# Source records
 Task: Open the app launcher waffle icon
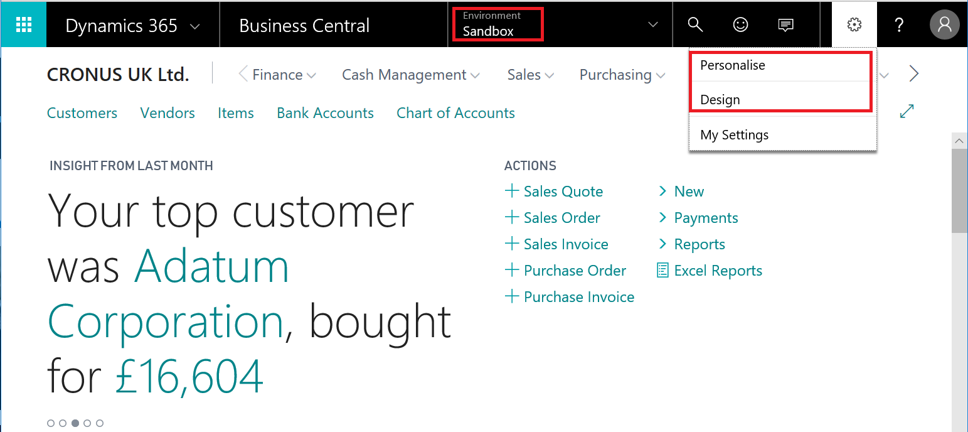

...

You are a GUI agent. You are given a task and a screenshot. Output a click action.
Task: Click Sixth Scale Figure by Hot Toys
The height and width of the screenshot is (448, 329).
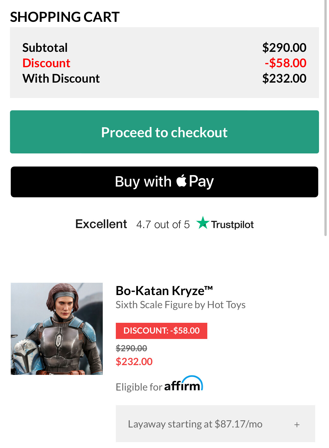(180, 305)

--

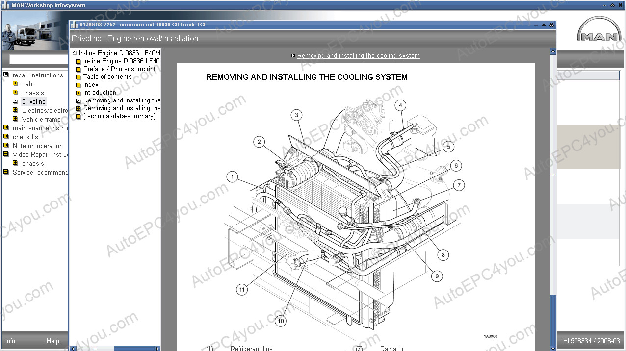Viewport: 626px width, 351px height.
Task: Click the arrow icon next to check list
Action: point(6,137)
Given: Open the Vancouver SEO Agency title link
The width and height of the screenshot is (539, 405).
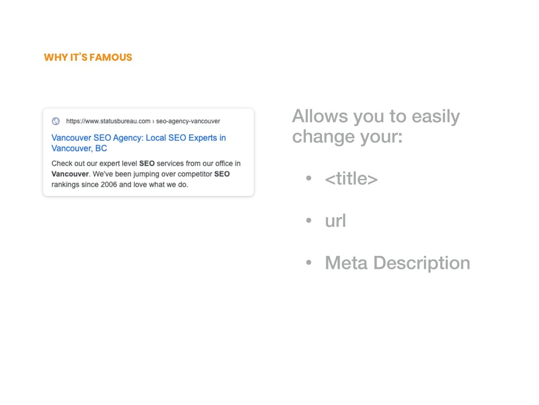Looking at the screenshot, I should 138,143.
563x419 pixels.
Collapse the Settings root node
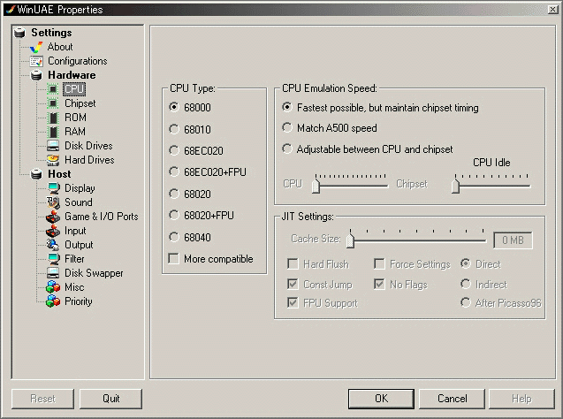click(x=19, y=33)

# Problem to work on
Tally how many lines of the records hold the word "Open". Answer with the number only.

# Answer space
2